From "Mackinac And Lake Stories", 1899

Well, I wish you could have been here in Mrs. Gunning's day. She was the oddest woman on Mackinac. Not that she exerted herself to attract attention. But she was such a character, and her manners were so astonishing, that she furnished perennial entertainment to the few families of us constituting island society.

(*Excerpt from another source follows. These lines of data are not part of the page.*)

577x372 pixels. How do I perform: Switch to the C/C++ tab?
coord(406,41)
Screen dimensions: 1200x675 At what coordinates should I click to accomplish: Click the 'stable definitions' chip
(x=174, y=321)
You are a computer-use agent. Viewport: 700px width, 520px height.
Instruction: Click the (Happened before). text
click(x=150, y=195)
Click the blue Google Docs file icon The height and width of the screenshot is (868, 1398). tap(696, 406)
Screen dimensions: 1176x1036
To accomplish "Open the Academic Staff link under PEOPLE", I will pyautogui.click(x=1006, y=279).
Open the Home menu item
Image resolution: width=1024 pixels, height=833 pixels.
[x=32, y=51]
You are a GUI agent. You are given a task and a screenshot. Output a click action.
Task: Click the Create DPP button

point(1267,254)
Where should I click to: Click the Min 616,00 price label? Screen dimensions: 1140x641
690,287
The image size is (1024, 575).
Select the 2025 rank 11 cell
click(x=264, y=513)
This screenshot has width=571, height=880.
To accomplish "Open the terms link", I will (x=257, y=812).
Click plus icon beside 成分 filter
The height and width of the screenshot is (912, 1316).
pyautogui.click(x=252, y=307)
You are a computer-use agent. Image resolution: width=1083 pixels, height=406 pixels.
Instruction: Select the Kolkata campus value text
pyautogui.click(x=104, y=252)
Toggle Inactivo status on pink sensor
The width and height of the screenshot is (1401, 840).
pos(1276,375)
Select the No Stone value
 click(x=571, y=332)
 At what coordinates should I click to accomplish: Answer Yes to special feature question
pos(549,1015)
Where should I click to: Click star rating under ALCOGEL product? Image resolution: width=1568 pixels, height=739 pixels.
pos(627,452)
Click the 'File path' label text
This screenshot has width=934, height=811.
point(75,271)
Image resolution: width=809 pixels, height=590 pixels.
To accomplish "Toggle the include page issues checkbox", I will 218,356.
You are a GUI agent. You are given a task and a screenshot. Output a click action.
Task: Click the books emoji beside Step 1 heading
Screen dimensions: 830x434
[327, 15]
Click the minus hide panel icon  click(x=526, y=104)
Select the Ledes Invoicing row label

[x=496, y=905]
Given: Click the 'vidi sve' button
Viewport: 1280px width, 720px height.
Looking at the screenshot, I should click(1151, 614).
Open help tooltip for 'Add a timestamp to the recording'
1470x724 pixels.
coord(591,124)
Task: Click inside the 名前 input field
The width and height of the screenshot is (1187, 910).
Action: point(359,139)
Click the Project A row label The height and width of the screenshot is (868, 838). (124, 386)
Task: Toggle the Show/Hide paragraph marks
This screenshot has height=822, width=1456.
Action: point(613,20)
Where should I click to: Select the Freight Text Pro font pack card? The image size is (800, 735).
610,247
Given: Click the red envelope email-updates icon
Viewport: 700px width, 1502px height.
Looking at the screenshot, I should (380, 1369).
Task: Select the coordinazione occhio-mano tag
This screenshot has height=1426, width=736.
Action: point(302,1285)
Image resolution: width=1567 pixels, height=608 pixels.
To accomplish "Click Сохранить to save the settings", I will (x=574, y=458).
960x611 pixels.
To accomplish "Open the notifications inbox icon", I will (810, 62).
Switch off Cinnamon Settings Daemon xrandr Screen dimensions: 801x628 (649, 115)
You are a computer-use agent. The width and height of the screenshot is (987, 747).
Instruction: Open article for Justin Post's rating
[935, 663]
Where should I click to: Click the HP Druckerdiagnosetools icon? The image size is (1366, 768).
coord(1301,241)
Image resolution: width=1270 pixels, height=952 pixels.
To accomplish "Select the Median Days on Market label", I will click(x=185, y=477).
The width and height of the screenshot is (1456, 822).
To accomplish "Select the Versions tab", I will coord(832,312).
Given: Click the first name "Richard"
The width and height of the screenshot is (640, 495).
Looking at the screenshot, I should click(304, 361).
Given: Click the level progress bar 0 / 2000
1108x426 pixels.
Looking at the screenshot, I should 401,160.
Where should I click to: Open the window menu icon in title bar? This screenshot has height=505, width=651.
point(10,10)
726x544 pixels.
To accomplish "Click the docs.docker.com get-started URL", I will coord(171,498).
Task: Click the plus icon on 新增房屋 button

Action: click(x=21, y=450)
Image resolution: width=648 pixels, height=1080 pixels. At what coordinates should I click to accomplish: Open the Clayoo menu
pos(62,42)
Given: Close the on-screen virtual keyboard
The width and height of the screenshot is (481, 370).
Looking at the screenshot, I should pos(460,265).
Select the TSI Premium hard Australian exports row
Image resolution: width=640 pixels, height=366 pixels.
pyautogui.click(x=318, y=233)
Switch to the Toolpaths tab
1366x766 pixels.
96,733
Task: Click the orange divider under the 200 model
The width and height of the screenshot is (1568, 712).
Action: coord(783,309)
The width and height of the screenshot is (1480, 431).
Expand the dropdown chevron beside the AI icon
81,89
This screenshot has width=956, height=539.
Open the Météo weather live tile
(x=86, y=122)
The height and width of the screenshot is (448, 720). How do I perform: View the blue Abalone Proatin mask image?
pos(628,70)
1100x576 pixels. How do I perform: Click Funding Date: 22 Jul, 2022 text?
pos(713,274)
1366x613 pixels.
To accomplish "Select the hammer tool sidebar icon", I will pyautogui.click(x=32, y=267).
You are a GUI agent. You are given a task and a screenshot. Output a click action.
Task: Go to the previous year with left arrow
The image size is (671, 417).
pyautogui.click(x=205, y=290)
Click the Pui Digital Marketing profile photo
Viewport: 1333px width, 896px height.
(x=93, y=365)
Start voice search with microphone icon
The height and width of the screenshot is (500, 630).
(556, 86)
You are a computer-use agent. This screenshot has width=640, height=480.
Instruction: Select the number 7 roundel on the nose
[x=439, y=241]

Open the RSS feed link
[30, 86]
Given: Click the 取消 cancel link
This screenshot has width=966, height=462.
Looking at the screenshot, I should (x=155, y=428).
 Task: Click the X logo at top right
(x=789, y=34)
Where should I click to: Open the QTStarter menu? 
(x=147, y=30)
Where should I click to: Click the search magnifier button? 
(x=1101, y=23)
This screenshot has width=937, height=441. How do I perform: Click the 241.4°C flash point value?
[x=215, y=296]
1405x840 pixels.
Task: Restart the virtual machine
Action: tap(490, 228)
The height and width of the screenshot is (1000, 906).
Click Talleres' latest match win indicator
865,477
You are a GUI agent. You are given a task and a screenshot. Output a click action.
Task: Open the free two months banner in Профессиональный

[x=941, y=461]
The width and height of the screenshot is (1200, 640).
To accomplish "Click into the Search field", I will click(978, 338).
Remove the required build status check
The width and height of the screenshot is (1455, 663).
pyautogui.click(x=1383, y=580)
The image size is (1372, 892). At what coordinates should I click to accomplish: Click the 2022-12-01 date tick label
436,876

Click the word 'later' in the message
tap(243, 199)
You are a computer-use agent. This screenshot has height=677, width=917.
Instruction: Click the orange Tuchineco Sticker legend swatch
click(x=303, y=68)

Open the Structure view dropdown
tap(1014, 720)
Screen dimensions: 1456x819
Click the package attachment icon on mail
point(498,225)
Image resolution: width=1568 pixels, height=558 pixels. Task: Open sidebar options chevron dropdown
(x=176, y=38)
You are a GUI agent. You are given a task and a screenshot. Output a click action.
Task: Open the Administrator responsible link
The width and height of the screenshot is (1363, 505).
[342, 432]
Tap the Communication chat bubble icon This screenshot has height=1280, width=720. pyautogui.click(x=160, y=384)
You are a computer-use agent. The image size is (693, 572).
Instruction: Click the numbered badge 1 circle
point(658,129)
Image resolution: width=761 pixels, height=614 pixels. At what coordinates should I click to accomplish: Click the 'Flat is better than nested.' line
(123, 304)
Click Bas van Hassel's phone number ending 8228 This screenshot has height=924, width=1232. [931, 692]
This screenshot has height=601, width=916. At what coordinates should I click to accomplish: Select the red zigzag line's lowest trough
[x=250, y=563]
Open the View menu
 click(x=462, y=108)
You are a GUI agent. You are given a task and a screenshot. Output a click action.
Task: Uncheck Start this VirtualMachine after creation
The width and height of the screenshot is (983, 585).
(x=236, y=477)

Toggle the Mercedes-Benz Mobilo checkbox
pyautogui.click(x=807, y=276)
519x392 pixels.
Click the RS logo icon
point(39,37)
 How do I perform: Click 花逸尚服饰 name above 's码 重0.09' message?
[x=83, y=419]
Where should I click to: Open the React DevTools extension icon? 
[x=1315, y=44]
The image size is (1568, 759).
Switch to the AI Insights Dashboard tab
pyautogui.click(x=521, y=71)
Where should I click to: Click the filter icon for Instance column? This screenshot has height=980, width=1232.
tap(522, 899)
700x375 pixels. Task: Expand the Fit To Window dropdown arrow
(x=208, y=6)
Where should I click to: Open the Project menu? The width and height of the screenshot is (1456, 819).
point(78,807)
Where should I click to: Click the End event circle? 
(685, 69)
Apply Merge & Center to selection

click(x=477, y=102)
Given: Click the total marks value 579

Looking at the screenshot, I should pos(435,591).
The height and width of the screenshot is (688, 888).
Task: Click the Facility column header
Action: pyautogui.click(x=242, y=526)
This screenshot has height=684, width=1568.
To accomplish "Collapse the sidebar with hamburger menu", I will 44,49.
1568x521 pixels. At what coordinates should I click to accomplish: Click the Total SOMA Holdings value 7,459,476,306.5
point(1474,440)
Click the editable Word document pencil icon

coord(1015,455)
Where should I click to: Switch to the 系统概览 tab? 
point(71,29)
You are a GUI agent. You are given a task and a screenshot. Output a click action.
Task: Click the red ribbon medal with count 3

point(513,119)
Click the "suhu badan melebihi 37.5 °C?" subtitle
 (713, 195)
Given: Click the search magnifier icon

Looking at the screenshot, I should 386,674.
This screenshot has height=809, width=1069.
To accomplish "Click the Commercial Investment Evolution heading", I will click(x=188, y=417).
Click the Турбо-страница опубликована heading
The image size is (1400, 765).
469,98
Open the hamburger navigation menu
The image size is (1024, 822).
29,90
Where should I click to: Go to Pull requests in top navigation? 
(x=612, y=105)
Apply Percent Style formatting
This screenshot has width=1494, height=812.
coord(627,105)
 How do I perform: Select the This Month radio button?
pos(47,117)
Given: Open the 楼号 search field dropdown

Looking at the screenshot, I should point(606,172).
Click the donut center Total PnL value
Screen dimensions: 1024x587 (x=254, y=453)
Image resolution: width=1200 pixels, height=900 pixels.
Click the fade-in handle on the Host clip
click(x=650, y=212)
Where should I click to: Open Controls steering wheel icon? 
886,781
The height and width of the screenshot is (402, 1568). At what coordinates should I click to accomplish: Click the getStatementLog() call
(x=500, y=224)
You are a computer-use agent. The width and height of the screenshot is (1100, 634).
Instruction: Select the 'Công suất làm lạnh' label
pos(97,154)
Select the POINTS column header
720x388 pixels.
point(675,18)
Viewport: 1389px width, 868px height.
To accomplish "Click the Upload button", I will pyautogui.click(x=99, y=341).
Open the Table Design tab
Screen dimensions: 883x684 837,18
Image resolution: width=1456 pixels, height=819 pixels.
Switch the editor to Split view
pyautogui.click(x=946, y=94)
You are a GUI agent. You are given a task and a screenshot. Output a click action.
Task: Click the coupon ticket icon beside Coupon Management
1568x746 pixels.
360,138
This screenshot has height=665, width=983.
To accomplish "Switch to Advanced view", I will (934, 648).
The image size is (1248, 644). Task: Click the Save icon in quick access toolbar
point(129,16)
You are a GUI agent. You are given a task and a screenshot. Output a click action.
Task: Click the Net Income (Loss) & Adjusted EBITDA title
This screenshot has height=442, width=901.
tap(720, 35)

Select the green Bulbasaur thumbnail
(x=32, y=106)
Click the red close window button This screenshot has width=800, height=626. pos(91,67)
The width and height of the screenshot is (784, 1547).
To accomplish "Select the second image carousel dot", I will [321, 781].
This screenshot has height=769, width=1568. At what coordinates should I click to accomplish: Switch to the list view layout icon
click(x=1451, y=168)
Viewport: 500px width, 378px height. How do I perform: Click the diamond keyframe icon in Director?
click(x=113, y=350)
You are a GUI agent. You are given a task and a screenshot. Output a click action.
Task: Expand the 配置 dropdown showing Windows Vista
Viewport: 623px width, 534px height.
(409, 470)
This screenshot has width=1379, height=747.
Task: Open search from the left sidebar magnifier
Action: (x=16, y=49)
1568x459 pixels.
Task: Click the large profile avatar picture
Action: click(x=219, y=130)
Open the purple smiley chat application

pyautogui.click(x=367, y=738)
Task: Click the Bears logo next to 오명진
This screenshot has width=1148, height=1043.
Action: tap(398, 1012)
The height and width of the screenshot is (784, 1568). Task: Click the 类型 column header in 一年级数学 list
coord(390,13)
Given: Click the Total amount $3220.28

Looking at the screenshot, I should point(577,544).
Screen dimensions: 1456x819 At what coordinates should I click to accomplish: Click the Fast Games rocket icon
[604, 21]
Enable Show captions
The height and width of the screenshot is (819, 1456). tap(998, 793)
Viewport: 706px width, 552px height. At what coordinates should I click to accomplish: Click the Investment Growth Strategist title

She was an English woman, born in South Africa, and married to an American army surgeon, and had lived over a large part of the world before coming to this fort. She had no children. But her sister had married Dr. Gunning's brother. And the good-for-nothing pair set out to follow the English drum-beat around the world, and left a child for the two more responsible ones to rear. Juliana Gunning was so deaf she could not hear thunder. But she was quits with nature, for all that; a wonderfully alluring kind of girl, with big brown eyes that were better than ears, and that could catch the meaning of moving lips. It seemed to strangers that she merely evaded conversation; for she had a sweet voice, a little drawling, and was witty when she wanted to speak. Juliana couldn't step out of the surgeon's quarters to walk across the parade-ground without making every soldier in the fort conscious of her. She was well-shaped and tall, and a slight pitting of the skin only enhanced the charm of her large features. She used to dress unlike anybody else, in foreign things that her aunt gave her, and was always carrying different kinds of thin scarfs to throw over her face and tantalize the men.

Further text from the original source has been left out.